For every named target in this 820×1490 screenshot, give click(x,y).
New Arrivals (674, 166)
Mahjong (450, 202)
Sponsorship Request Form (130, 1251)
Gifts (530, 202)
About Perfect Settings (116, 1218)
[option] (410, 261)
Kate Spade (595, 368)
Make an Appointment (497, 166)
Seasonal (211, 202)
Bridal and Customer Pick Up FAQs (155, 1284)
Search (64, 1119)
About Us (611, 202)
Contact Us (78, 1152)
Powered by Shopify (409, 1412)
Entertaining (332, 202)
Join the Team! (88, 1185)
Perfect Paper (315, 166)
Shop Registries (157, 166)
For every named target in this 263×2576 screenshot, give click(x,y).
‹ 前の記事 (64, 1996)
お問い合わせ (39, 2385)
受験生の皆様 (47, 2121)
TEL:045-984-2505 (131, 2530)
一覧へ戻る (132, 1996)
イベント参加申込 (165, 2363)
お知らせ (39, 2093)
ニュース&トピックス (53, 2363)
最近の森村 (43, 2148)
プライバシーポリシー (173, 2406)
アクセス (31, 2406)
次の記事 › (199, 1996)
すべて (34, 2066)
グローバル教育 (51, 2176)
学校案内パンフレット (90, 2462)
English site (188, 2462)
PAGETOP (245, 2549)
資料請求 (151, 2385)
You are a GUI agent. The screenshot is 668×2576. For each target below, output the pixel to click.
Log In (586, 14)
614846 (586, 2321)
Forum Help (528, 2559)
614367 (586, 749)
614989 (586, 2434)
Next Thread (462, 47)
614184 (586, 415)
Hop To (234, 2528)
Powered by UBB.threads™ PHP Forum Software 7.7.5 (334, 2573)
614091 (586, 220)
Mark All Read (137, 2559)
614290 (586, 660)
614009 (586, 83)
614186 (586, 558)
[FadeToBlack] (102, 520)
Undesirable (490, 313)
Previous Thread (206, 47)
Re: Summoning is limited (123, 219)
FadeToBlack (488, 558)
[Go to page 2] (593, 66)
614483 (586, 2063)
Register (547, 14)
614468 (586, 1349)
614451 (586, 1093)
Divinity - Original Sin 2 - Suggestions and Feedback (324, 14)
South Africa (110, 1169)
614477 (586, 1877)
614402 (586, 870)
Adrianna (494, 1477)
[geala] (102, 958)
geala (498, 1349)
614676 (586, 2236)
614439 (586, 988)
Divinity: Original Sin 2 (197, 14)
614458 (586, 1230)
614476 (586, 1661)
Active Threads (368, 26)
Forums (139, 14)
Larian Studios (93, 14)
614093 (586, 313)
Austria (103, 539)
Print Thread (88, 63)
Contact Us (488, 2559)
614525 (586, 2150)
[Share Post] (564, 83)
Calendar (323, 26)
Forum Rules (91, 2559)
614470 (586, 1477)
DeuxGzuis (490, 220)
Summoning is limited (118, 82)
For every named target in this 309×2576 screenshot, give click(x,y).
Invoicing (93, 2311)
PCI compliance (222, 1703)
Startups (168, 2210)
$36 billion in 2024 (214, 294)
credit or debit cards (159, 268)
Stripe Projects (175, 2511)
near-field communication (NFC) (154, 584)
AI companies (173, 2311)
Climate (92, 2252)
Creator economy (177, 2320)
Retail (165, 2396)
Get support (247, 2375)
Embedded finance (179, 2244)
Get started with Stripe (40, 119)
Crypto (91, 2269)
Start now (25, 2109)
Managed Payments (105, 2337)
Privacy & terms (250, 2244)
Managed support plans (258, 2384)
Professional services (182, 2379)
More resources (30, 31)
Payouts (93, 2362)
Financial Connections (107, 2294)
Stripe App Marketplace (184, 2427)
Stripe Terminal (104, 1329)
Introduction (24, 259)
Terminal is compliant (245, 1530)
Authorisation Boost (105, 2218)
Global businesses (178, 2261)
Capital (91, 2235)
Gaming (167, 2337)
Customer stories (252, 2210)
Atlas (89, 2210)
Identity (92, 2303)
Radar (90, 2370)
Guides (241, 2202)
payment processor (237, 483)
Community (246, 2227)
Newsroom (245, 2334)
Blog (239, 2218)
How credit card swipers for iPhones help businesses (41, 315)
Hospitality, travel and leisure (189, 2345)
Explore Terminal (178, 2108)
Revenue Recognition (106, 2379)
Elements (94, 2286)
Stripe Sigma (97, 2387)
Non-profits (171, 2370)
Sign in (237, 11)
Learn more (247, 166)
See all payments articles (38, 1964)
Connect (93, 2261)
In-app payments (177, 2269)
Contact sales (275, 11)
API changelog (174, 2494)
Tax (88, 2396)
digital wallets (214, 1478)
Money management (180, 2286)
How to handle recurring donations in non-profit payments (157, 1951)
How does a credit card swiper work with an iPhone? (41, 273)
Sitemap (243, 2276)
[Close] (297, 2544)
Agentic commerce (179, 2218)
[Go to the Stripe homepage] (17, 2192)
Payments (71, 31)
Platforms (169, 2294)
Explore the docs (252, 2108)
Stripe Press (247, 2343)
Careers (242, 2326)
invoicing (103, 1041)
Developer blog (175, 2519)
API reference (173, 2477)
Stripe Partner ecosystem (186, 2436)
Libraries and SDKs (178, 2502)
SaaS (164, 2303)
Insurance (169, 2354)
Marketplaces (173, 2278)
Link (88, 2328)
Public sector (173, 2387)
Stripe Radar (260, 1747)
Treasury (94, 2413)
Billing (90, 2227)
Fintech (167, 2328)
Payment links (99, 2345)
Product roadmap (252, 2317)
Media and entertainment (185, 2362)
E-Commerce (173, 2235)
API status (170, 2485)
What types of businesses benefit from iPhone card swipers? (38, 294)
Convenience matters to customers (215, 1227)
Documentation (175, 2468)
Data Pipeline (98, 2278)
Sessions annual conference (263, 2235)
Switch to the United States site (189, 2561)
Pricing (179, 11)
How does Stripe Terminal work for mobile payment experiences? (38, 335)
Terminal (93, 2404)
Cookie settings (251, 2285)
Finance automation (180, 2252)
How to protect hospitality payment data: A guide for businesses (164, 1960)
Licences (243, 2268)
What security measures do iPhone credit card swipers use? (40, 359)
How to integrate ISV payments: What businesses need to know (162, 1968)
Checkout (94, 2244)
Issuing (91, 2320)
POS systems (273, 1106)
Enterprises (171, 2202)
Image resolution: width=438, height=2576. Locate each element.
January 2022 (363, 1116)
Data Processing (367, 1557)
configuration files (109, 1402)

•••••

▶ [PROBLEM]
Output the listing verbatim through the "アクセス (31, 2406)" line.

▶ [RESULT FOR THIS EXERCISE]
For every named target in this 820×1490 screenshot, give click(x,y).
New Arrivals (674, 166)
Mahjong (450, 202)
Sponsorship Request Form (130, 1251)
Gifts (530, 202)
About Perfect Settings (116, 1218)
[option] (410, 261)
Kate Spade (595, 368)
Make an Appointment (497, 166)
Seasonal (211, 202)
Bridal and Customer Pick Up FAQs (155, 1284)
Search (64, 1119)
About Us (611, 202)
Contact Us (78, 1152)
Powered by Shopify (409, 1412)
Entertaining (332, 202)
Join the Team! (88, 1185)
Perfect Paper (315, 166)
Shop Registries (157, 166)
For every named target in this 263×2576 screenshot, give click(x,y).
‹ 前の記事 (64, 1996)
お問い合わせ (39, 2385)
受験生の皆様 (47, 2121)
TEL:045-984-2505 (131, 2530)
一覧へ戻る (132, 1996)
イベント参加申込 (165, 2363)
お知らせ (39, 2093)
ニュース&トピックス (53, 2363)
最近の森村 (43, 2148)
プライバシーポリシー (173, 2406)
アクセス (31, 2406)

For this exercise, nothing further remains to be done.